> _EXTRAIT DU TEXTE_
>>>
Il est bon de remarquer, que Charles Martel, à son retour de la défaite des Sarrasins, exila Eucherius et sa famille, vers l’année 732, que cet évêque mourut la sixième année de son exil, que Charles Martel vécut encore trois ans, d’autres disent dix ans, n’étant mort que le 2 octobre 741, et ainsi qu’Eucherius n’avait pas pu avoir de révélation de la damnation d’un prince plein de vie, qui lui avait survécu plusieurs années.

Nous n’avons rapporté cet exemple, que pour faire voir combien il est dangereux de croire aveuglément nos anciens historiens. Nous ne pouvons mieux, du reste, justifier la mémoire de Clovis II, que par l’exposé de la conduite habile et pleine de fermeté que ce prince tint après la mort de Sigebert, son frère aîné, roi d’Austrasie, et depuis sa prétendue démence, qu’on place vers la seizième çinnée de son règne (654).

Sigebert n’avait laissé qu’un fils appelé Dagobert. Grimoald, maire du palais d’Austrasie, fils du vieux Pépin, et le premier qui eût succédé à son père dans une si grande dignité, plaça son fils Childebert sur le trône d’Austrasie, au préjudice du jeune Dagobert, qu’il avait fait transporter furtivement en Irlande. La reine, sa mère, se réfugia auprès de Clovis II, qui la prit sous sa protection, et ayant fait arrêter l’usurpateur et son fils, il fit couper la tête au père, et sans doute le fils eut le même sort. Acte souverain de sa justice, et qui prouve en même temps son autorité et l’habileté qu’il avait employée pour se rendre maître de la personne de ces tyrans.
<<<
> _ENTRÉES AFFICHÉES_
>>>
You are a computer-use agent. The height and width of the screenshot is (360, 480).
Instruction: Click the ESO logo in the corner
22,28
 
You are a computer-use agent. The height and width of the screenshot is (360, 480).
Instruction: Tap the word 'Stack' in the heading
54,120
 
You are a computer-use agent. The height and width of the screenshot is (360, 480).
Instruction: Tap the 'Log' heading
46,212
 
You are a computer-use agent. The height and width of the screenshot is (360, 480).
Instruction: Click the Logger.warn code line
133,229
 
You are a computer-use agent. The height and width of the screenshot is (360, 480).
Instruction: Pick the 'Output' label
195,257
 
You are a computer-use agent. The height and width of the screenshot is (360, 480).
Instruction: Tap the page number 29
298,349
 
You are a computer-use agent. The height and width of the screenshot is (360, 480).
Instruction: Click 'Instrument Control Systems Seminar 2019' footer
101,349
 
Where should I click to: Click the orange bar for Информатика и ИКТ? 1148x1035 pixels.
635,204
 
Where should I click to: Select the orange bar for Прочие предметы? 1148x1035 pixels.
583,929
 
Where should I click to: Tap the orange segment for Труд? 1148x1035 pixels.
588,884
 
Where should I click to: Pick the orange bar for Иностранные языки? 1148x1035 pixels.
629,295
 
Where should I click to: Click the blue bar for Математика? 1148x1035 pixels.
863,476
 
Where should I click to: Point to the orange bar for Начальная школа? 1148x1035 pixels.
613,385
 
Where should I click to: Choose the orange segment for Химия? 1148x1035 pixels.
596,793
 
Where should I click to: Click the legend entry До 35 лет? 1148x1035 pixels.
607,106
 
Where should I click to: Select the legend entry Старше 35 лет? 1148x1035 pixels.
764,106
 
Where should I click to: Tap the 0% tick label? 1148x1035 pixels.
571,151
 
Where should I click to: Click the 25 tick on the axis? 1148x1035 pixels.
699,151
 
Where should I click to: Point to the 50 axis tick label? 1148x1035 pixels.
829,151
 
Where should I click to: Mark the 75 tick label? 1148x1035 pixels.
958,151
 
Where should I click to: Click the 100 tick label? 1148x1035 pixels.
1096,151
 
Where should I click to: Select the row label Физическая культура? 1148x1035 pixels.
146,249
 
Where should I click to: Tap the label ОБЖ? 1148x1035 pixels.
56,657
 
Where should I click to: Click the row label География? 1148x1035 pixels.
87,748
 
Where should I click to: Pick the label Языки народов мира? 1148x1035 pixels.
<<<
> _DÉFI A_
Relevez toutes les personnes désignées par leur nom dans l’extrait sur Clovis II.
> _DÉFI B_
Dans l’extrait sur Clovis II, mettez en anglais la phrase « Nous n’avons rapporté cet exemple, que pour faire voir combien il est dangereux de croire aveuglément nos anciens historiens. »

> _RÉPONSE A_
Charles Martel
Eucherius
Clovis II
Sigebert
Dagobert
Grimoald
Pépin
Childebert

> _RÉPONSE B_
We have related this example only to show how dangerous it is to blindly believe our old historians.